Alluding to media reports that tourists may have been affected by sonic attacks in Cuba, they asked whether private U.S. citizens in Cuba have been affected by similar attacks and what steps the State Department is taking to alert U.S. citizens and provide assistance to them if they believe they were affected by any attacks.

Specifically, the lawmakers want to know whether the State Department convened an Accountability Review Board (ARB), an independent panel the agency is required to set up when serious incidents occur that threaten the security of U.S. diplomats abroad.

The Benghazi attack—during which several Americans, including Ambassador Chris Stevens, were killed—focused public attention on the ARB's role in evaluating the State Department's role in failing to protect the compound and how the agency operated in the aftermath of the attack.

The ARB process, which Congress established, investigates what happened and issues recommendations aimed at preventing future incidents.

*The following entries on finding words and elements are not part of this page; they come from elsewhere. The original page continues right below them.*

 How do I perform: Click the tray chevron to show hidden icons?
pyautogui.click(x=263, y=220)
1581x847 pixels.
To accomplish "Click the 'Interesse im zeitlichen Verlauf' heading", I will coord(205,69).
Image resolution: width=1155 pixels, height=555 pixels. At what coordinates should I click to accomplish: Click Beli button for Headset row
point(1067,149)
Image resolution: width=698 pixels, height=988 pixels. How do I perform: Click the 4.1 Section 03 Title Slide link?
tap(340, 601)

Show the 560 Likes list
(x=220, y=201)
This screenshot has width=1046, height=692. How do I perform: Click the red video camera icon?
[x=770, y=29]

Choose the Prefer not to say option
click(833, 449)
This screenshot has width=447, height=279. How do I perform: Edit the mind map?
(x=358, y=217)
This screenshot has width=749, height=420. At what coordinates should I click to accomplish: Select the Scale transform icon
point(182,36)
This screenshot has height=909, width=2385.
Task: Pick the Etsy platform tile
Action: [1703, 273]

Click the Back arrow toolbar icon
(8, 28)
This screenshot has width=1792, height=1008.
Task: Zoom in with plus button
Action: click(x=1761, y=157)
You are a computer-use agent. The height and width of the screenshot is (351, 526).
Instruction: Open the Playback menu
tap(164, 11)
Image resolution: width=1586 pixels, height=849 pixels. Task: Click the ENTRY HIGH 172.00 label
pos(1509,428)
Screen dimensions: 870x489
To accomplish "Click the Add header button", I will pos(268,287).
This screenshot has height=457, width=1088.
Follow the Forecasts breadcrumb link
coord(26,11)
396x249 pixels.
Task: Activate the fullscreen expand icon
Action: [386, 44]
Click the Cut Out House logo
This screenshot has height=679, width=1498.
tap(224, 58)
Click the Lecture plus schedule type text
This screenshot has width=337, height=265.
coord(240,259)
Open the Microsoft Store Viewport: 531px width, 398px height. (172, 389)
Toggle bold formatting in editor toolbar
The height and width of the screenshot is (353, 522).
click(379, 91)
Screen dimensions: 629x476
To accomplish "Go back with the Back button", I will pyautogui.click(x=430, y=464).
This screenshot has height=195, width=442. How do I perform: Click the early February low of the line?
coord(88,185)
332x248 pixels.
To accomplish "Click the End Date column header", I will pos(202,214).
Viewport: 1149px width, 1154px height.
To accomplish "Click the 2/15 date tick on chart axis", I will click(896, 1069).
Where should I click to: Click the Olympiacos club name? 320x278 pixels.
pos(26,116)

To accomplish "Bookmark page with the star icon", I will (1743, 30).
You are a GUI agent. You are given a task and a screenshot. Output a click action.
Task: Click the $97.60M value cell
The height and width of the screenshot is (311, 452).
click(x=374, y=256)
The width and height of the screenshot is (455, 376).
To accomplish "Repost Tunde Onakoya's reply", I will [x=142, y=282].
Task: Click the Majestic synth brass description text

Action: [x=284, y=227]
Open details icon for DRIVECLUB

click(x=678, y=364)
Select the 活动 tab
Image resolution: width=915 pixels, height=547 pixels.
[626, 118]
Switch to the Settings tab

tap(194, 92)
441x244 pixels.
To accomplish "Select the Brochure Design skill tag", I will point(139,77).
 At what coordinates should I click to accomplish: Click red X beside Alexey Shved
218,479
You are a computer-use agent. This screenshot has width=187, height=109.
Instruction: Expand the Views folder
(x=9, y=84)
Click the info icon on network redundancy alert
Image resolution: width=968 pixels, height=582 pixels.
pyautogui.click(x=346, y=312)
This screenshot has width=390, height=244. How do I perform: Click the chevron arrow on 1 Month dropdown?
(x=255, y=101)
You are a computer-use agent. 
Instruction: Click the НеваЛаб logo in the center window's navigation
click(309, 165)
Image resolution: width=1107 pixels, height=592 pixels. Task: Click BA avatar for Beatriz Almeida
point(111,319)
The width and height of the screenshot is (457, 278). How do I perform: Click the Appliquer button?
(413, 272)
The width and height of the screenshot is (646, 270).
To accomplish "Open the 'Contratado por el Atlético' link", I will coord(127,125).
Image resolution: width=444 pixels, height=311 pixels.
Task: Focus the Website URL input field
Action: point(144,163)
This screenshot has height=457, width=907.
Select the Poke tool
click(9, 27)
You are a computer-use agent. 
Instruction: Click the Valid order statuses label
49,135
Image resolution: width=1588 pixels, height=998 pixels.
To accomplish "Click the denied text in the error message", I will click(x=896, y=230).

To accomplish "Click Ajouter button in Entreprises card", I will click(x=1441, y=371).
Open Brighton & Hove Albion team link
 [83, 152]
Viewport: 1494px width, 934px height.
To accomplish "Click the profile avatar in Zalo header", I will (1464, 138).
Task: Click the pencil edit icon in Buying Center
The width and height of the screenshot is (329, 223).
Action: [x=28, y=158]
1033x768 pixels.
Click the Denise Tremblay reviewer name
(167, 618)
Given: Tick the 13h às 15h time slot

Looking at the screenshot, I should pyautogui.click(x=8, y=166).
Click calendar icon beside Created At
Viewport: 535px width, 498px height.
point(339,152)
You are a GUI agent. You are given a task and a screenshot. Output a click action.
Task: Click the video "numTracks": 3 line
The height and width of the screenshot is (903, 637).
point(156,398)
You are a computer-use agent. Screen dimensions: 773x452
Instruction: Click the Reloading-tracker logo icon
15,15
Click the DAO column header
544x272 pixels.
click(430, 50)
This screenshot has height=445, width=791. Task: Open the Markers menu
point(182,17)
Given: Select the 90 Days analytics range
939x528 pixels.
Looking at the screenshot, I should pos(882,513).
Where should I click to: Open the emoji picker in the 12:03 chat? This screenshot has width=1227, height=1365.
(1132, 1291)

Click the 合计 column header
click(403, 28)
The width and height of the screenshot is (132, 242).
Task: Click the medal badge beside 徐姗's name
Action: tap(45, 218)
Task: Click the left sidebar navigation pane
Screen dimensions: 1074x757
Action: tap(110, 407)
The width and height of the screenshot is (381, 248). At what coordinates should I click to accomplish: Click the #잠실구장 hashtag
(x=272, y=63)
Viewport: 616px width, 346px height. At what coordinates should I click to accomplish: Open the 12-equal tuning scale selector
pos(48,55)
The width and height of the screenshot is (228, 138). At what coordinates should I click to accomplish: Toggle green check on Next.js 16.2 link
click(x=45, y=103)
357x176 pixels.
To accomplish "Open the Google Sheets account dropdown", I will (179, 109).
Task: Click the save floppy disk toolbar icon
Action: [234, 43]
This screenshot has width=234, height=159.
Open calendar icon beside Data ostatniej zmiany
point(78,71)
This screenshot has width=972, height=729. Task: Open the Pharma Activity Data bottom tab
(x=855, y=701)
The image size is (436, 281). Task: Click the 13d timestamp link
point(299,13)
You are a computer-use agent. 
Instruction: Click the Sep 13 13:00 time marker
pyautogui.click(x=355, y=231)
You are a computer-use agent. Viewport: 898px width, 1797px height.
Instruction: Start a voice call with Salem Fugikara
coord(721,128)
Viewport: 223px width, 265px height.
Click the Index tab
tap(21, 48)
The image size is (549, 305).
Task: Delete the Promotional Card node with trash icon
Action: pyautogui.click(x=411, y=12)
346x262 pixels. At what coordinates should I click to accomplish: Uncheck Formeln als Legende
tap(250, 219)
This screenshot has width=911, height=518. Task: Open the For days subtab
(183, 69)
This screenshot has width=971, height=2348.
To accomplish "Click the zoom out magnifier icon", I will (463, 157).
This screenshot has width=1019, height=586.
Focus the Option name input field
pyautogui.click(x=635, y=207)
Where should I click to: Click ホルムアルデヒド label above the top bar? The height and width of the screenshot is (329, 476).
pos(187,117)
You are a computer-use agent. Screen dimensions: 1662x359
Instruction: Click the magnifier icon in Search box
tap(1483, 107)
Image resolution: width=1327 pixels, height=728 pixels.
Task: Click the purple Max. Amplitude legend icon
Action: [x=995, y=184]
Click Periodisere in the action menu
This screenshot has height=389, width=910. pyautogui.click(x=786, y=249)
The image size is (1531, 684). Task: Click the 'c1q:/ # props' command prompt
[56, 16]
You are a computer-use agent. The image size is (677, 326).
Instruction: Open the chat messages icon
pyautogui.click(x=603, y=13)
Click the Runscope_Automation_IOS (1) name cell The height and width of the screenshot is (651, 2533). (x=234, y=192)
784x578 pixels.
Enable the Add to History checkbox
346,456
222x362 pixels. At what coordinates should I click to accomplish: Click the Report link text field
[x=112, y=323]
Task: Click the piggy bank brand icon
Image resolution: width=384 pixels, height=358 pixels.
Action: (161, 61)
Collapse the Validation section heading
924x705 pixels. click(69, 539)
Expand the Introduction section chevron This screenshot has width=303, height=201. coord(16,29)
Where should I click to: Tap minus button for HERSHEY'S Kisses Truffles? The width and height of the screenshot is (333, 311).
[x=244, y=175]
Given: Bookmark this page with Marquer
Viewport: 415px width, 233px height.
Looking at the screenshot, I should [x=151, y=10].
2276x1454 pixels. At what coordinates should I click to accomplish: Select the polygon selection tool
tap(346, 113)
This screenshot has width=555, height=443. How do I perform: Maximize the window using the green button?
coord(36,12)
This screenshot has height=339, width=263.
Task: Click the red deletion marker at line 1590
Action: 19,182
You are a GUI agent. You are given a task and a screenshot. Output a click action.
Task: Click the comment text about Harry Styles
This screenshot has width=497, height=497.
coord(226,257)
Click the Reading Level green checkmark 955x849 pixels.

If the State Department followed the ARB process, it would also provide a more definitive timeline of when the complaints began and how officials responded to them.

In the wake of the Benghazi attack, the State Department's Office of Inspector General reviewed the ARB process and interviewed four secretaries of State who held office between 1998 and 2012.

"All stated that the ARB process was an effective tool that could provide the Department with important lessons for enhancing the security and safety of U.S. diplomatic facilities and employees," the OIG said in a report on the process, issued September 2013.

The State Department has repeatedly declined to provide a specific timeline of when U.S officials first became aware of complaints from U.S. diplomats about symptoms later associated with the attacks and how they responded to these complaints.

A CBS news report in early October quoted an anonymous victim of an attack charging senior embassy leadership and top State Department officials with having "ignored" for months complaints by U.S. diplomats who were suffering from hearing loss and cognitive problems and other ailments related to the attacks.

That report fueled new questions on when the attacks began and whether the State Department responded quickly enough. The State Department has said the attacks began late in 2016 when the Obama administration was still running the agency, but several sources have told the Washington Free Beacon that the first complaints about U.S. diplomats experiencing symptoms began months earlier that summer.

The vague timeline has left some lawmakers on Capitol Hill and outside foreign policy experts questioning whether the Obama administration tried to downplay or suppress information about the attacks in order to protect the administration's historic diplomatic and commercial thaw with Cuba.

After the anonymous victim complained, Sen. Marco Rubio (R., Fla.) vowed to hold an oversight hearing into the State Department's response to the attack, although he has yet to say when that hearing would take place.

In addition to the timeline and ARB questions, the House members want to know what State is doing to prepare top U.S. diplomats and other U.S. personnel working overseas for potential future attacks "of a similar nature," as well as what the department is doing to assist those injured.

Late last week, Cuban officials suggested that the sonic attacks against U.S. embassy employees could be the sounds of very loud crickets and cicadas.

In a half-hour primetime special broadcast in Cuba, government officials defended themselves against Trump administration charges that the U.S. diplomats and other personnel had been subjected to deliberate attacks.

The Trump administration has not accused Cuba of carrying out the attacks but has held the Castro regime responsible for failing to protect diplomats on its territory, as international treaties require.

In response to the attacks, the Trump administration pulled more than half of its diplomats out of Havana and required Cuba to remove their diplomats from Washington in roughly the same numbers.